Problem being there's nothing here to suggest a problem, and
especially one localized to the specific case of being in a text
browser instead of the game proper.

Self-knowledge seems to go through something called pause_line to
display the prompt in the specific case of self-knowledge. This calls
inkey(ALLOW_CLICK). Leads right back to Term_inkey.

The main-sdl version of Term_xtra_foo_event seems to be similar to the
regular-windows version but with

if (SDL_WaitEvent(&event))
{
/* Handle it */
error = sdl_HandleEvent(&event);
}
else return (1);

for the blocking version and a nearly-identical PollEvent version for
nonblocking. If it's failing here it's an SDL bug. (I don't know
whether the people experiencing crashes are playing the SDL version or
not.)

Text-file viewing and help-viewing leads eventually to prt("[Press
Space to advance, direction keys to move, ESC for previous, '?' to
exit.]", hgt - 1, 0); which I believe is where Phil said he saw his
crashes in the "Sangband spontaneous exits" thread. That function call
merely displays the prompt; it doesn't actually wait for a keypress.
Right after it is this alarming code:

/* Hide the cursor */
inkey_cursor_hack[TERM_MAIN] = -1;

I wonder if this starts the bomb ticking? Then again it's only an
assignment statement with no function calls...

The actual waiting is once again in inkey(ALLOW_CLICK).


Upshot of all this: I can be fairly certain the abend is happening
inside either winapi GetMessage or inside SDL_WaitEvent. What causes
it only in these particular places when every single wait-for-a-key
goes through same remains a mystery but inkey_cursor_hack might have
something to do with it as it makes inkey do funny things before
calling Term_inkey.

A separate tack is to look for calls to "exit". And I immediately
found this in main-sdl.c:

/*
* Display error message and quit (see "z-util.c")
*/
static void hack_quit(cptr str)
{
/* Display nothing (because we don't have a surface yet) */
(void)str;

/* Shut down the TTF library */
TTF_Quit();

/* Shut down the SDL library */
SDL_Quit();

/* Exit */
exit(0);
}

That look like the smoking gun to you too? But it's supposed to only
be used before the main window is created. Still if it's getting
called when it shouldn't...

Further down is hook_quit which is also capable of causing a silent
exit from hook_quit(NULL); our second strong culprit candidate. A
little more diving and we're looking for quit(NULL) and somewhat
interested in something called plog().

The former leaves us right to the SIGQUIT handler which seems to have
a nasty hack to try to stop accidental quitting from miskeys. Problem
is there's a global variable for the number of times it was hit that
counts up endlessly and after some threshold it calls -- you guessed
it -- quit(NULL). A helpful comment snippet:

* To prevent messy accidents, we should reset this global variable
* whenever the user enters a keypress, or something like that.

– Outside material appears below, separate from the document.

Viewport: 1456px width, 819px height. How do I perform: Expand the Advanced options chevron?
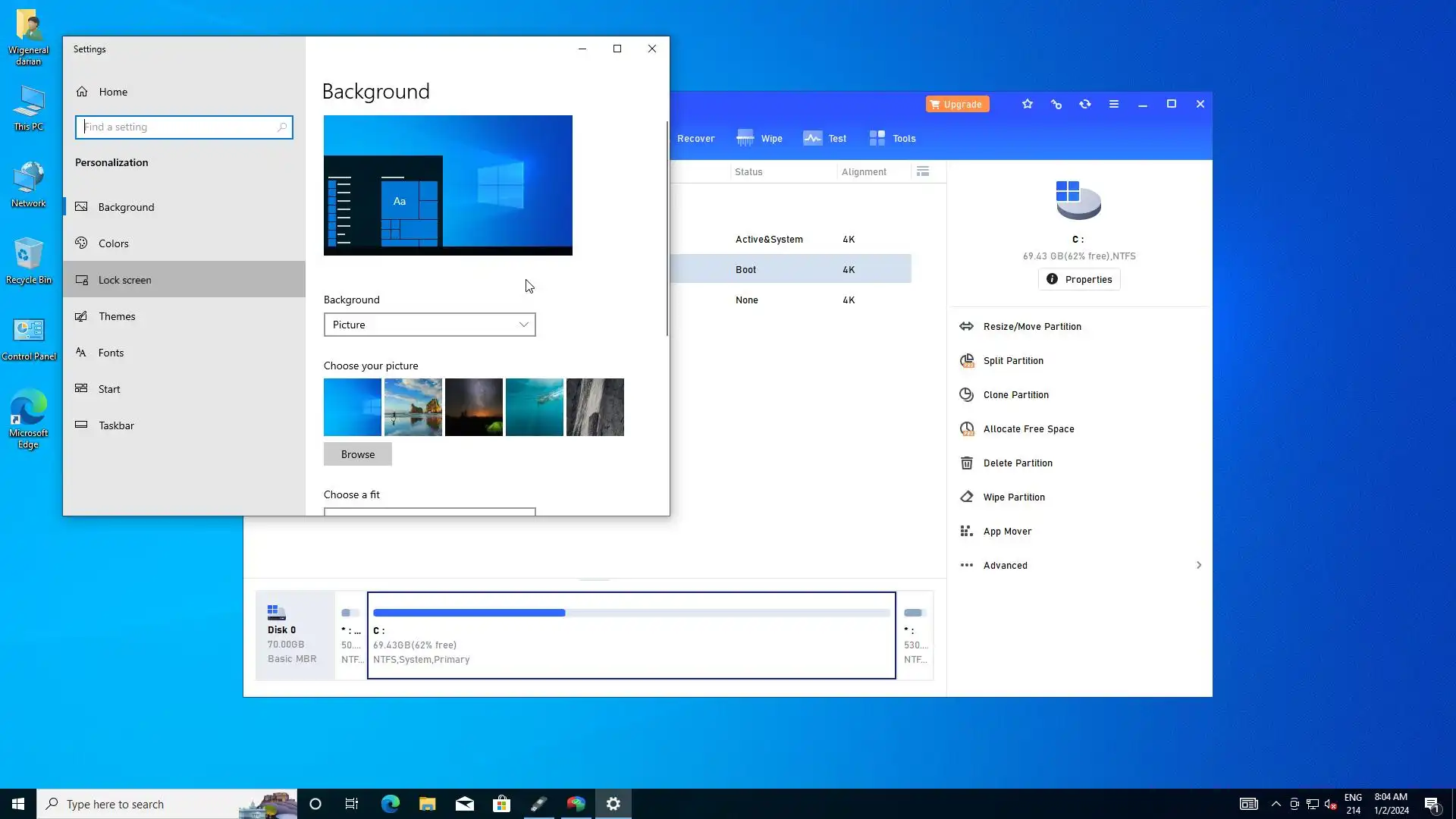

But evidently they don't. My guess is that whenever it's at certain
prompts it sees phantom ^C or some such inputs that cause SIGINT or
SIGQUIT to get raised from time to time. The global variable creeps up
as you spend more time in a session, particularly in the help browser
or similar places, and eventually Sangband goes nuclear.

However, judging by the code it should only quit(NULL) if it thinks no
character is being player (e.g. at birth menu). Otherwise it should
actually kill the character(!) and exit the process with the word
"interrupt". I don't think this is what's happening; spontaneously
dead characters aren't mentioned in the complaints, and Phil's necro
doesn't seem to be dead in particular! It also tries to make warning
noises which nobody reports getting spuriously.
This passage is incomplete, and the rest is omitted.